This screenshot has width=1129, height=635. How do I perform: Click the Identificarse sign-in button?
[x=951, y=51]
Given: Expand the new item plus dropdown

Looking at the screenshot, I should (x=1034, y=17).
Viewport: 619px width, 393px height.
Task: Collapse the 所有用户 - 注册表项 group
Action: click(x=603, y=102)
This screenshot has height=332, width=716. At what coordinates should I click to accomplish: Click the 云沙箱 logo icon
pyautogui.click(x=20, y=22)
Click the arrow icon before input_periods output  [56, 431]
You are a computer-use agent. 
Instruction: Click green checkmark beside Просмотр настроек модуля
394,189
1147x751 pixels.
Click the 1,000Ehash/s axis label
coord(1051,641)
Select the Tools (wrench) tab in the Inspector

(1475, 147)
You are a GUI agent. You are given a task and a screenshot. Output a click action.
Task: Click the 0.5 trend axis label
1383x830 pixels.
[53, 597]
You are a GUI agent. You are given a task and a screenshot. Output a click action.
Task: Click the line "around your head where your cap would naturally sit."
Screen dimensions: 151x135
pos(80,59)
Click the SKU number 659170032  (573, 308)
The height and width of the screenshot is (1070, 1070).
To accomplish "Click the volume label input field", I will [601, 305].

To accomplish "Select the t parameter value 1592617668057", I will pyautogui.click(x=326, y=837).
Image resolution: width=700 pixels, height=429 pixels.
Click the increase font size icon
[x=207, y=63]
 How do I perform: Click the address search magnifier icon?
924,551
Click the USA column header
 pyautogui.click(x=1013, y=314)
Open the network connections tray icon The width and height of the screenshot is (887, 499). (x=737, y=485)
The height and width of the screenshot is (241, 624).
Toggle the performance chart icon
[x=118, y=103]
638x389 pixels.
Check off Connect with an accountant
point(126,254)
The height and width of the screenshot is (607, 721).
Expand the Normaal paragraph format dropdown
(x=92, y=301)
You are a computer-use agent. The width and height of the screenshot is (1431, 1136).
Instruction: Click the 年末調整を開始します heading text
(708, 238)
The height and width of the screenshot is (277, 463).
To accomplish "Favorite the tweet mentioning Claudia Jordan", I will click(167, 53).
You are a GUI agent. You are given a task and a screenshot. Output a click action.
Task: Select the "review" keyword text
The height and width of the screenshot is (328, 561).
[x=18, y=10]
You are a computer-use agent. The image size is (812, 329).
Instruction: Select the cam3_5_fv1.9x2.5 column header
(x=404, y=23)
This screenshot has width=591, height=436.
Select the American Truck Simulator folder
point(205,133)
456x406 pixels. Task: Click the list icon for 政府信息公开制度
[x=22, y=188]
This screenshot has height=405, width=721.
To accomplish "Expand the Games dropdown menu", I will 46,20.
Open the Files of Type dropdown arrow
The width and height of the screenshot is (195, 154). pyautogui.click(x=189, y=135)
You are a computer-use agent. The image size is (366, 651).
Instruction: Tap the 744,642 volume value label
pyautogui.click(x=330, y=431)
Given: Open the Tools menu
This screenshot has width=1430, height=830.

○ ○ ○ ○ ○ ○ ○

| Requirement |
Can you reproduce every one of the records above verbatim, without changing a single character?

| Solution to this task |
This screenshot has width=1129, height=635. How do I perform: Click the Identificarse sign-in button?
[x=951, y=51]
Given: Expand the new item plus dropdown

Looking at the screenshot, I should (x=1034, y=17).
Viewport: 619px width, 393px height.
Task: Collapse the 所有用户 - 注册表项 group
Action: click(x=603, y=102)
This screenshot has height=332, width=716. At what coordinates should I click to accomplish: Click the 云沙箱 logo icon
pyautogui.click(x=20, y=22)
Click the arrow icon before input_periods output  [56, 431]
You are a computer-use agent. 
Instruction: Click green checkmark beside Просмотр настроек модуля
394,189
1147x751 pixels.
Click the 1,000Ehash/s axis label
coord(1051,641)
Select the Tools (wrench) tab in the Inspector

(1475, 147)
You are a GUI agent. You are given a task and a screenshot. Output a click action.
Task: Click the 0.5 trend axis label
1383x830 pixels.
[53, 597]
You are a GUI agent. You are given a task and a screenshot. Output a click action.
Task: Click the line "around your head where your cap would naturally sit."
Screen dimensions: 151x135
pos(80,59)
Click the SKU number 659170032  (573, 308)
The height and width of the screenshot is (1070, 1070).
To accomplish "Click the volume label input field", I will [601, 305].

To accomplish "Select the t parameter value 1592617668057", I will pyautogui.click(x=326, y=837).
Image resolution: width=700 pixels, height=429 pixels.
Click the increase font size icon
[x=207, y=63]
 How do I perform: Click the address search magnifier icon?
924,551
Click the USA column header
 pyautogui.click(x=1013, y=314)
Open the network connections tray icon The width and height of the screenshot is (887, 499). (x=737, y=485)
The height and width of the screenshot is (241, 624).
Toggle the performance chart icon
[x=118, y=103]
638x389 pixels.
Check off Connect with an accountant
point(126,254)
The height and width of the screenshot is (607, 721).
Expand the Normaal paragraph format dropdown
(x=92, y=301)
You are a computer-use agent. The width and height of the screenshot is (1431, 1136).
Instruction: Click the 年末調整を開始します heading text
(708, 238)
The height and width of the screenshot is (277, 463).
To accomplish "Favorite the tweet mentioning Claudia Jordan", I will click(167, 53).
You are a GUI agent. You are given a task and a screenshot. Output a click action.
Task: Select the "review" keyword text
The height and width of the screenshot is (328, 561).
[x=18, y=10]
You are a computer-use agent. The image size is (812, 329).
Instruction: Select the cam3_5_fv1.9x2.5 column header
(x=404, y=23)
This screenshot has width=591, height=436.
Select the American Truck Simulator folder
point(205,133)
456x406 pixels. Task: Click the list icon for 政府信息公开制度
[x=22, y=188]
This screenshot has height=405, width=721.
To accomplish "Expand the Games dropdown menu", I will 46,20.
Open the Files of Type dropdown arrow
The width and height of the screenshot is (195, 154). pyautogui.click(x=189, y=135)
You are a computer-use agent. The image size is (366, 651).
Instruction: Tap the 744,642 volume value label
pyautogui.click(x=330, y=431)
Given: Open the Tools menu
This screenshot has width=1430, height=830.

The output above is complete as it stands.